- _Saved data entries_:
Content starts
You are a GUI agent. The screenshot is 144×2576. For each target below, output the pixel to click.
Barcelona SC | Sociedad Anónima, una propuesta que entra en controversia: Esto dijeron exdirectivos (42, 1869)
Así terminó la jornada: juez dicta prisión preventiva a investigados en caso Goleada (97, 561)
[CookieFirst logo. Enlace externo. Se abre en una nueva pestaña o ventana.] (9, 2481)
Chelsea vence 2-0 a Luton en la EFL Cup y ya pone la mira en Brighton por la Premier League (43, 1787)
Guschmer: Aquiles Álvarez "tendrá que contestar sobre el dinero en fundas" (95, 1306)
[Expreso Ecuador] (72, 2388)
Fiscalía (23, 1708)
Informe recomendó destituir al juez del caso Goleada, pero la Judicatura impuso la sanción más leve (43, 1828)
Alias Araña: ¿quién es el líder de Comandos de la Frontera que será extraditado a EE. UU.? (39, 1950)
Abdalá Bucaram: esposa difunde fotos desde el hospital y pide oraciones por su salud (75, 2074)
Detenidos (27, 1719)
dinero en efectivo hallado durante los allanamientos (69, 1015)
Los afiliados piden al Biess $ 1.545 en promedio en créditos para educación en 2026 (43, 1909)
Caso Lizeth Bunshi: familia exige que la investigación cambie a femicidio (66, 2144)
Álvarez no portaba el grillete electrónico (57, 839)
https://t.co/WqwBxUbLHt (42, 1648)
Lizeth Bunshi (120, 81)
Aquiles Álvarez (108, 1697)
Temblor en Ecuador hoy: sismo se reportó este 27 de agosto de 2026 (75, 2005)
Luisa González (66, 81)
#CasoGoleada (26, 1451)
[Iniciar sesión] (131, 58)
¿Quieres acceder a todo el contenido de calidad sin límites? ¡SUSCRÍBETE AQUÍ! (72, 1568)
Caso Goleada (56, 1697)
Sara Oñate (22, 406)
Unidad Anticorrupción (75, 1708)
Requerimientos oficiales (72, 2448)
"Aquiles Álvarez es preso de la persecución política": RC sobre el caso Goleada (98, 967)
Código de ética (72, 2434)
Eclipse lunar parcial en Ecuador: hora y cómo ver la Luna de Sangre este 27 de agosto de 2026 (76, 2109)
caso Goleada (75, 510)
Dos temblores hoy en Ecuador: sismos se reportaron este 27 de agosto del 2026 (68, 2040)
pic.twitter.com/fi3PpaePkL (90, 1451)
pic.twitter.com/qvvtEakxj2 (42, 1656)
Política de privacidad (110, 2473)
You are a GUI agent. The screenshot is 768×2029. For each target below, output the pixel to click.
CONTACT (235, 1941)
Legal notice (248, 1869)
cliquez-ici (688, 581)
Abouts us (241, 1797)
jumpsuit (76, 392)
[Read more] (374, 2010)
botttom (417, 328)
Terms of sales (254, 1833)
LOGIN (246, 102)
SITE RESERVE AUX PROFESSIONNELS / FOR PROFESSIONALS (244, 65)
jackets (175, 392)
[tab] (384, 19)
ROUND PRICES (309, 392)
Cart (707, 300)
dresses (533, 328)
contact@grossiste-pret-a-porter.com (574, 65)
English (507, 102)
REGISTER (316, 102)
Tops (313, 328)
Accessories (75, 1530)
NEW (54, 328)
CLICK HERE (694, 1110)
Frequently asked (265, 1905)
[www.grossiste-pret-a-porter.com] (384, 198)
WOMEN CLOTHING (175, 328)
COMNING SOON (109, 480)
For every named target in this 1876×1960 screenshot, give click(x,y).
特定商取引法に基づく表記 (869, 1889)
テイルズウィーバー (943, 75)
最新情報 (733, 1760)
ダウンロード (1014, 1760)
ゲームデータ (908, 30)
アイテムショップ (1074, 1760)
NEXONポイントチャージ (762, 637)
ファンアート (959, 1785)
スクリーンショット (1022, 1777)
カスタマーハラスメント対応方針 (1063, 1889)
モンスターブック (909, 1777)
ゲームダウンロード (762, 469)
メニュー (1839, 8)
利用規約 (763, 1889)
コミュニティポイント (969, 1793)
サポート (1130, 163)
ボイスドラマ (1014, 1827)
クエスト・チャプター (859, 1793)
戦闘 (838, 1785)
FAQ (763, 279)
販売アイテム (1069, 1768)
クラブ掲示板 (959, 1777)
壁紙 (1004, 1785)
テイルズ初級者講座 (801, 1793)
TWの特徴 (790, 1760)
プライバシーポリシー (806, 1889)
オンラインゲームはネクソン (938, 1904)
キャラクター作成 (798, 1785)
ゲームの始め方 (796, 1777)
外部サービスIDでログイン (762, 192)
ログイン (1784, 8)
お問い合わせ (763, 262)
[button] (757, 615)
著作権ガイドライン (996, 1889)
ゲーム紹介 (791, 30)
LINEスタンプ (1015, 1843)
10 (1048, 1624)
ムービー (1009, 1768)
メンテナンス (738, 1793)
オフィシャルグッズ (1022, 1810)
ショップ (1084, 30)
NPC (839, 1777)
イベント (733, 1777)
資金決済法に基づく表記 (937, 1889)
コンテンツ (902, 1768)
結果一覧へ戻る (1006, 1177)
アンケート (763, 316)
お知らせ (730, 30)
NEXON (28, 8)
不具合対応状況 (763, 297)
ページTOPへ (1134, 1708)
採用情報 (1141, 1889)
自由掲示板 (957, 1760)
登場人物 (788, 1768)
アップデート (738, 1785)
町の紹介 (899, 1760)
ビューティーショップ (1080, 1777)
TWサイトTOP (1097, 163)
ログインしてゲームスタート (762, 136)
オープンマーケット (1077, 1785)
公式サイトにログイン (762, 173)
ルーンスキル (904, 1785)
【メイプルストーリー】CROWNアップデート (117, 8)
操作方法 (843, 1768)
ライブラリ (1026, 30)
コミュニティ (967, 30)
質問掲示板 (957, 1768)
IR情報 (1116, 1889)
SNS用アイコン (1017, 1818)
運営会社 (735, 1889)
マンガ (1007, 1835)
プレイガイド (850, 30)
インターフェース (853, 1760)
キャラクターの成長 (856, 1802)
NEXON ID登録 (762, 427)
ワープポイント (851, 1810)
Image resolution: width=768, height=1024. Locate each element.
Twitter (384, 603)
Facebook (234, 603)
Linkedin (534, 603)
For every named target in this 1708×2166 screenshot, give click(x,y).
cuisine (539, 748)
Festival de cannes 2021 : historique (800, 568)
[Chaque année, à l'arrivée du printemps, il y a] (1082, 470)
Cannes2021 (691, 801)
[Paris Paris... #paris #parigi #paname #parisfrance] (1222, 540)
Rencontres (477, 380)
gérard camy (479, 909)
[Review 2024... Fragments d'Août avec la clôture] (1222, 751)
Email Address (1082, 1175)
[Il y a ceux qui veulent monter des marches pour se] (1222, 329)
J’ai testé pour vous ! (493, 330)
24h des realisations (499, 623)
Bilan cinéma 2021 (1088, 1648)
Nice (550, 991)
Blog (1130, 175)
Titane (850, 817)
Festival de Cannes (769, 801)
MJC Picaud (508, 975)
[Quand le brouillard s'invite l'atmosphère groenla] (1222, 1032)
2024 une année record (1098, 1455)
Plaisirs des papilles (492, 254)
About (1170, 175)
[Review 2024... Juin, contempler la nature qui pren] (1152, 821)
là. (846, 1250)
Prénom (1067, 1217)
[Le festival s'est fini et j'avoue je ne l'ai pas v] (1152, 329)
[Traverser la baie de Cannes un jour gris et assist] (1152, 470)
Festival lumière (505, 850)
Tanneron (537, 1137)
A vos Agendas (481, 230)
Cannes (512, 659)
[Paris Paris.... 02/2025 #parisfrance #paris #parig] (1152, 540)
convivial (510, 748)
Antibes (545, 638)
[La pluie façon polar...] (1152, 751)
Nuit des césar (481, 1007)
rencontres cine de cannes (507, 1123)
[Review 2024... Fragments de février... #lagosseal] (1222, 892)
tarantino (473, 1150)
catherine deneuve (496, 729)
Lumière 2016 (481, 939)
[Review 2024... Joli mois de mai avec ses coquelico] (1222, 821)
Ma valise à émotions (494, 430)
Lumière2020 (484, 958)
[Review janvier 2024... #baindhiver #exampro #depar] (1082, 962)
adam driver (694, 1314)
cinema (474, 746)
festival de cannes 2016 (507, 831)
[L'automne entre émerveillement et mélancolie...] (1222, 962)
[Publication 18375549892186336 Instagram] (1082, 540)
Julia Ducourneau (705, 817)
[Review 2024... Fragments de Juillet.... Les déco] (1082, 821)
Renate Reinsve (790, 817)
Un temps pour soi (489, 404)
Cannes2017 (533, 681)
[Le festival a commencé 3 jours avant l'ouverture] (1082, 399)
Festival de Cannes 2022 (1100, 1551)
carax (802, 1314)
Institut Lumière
Content ends
- _WHAT THE TASK ASKS_:
Where the line with "Informe recomendó destituir" ends, your copy should end too; please return exactly the lines from the first line of the data through it.

- _FINISHED EXERCISE_:
You are a GUI agent. The screenshot is 144×2576. For each target below, output the pixel to click.
Barcelona SC | Sociedad Anónima, una propuesta que entra en controversia: Esto dijeron exdirectivos (42, 1869)
Así terminó la jornada: juez dicta prisión preventiva a investigados en caso Goleada (97, 561)
[CookieFirst logo. Enlace externo. Se abre en una nueva pestaña o ventana.] (9, 2481)
Chelsea vence 2-0 a Luton en la EFL Cup y ya pone la mira en Brighton por la Premier League (43, 1787)
Guschmer: Aquiles Álvarez "tendrá que contestar sobre el dinero en fundas" (95, 1306)
[Expreso Ecuador] (72, 2388)
Fiscalía (23, 1708)
Informe recomendó destituir al juez del caso Goleada, pero la Judicatura impuso la sanción más leve (43, 1828)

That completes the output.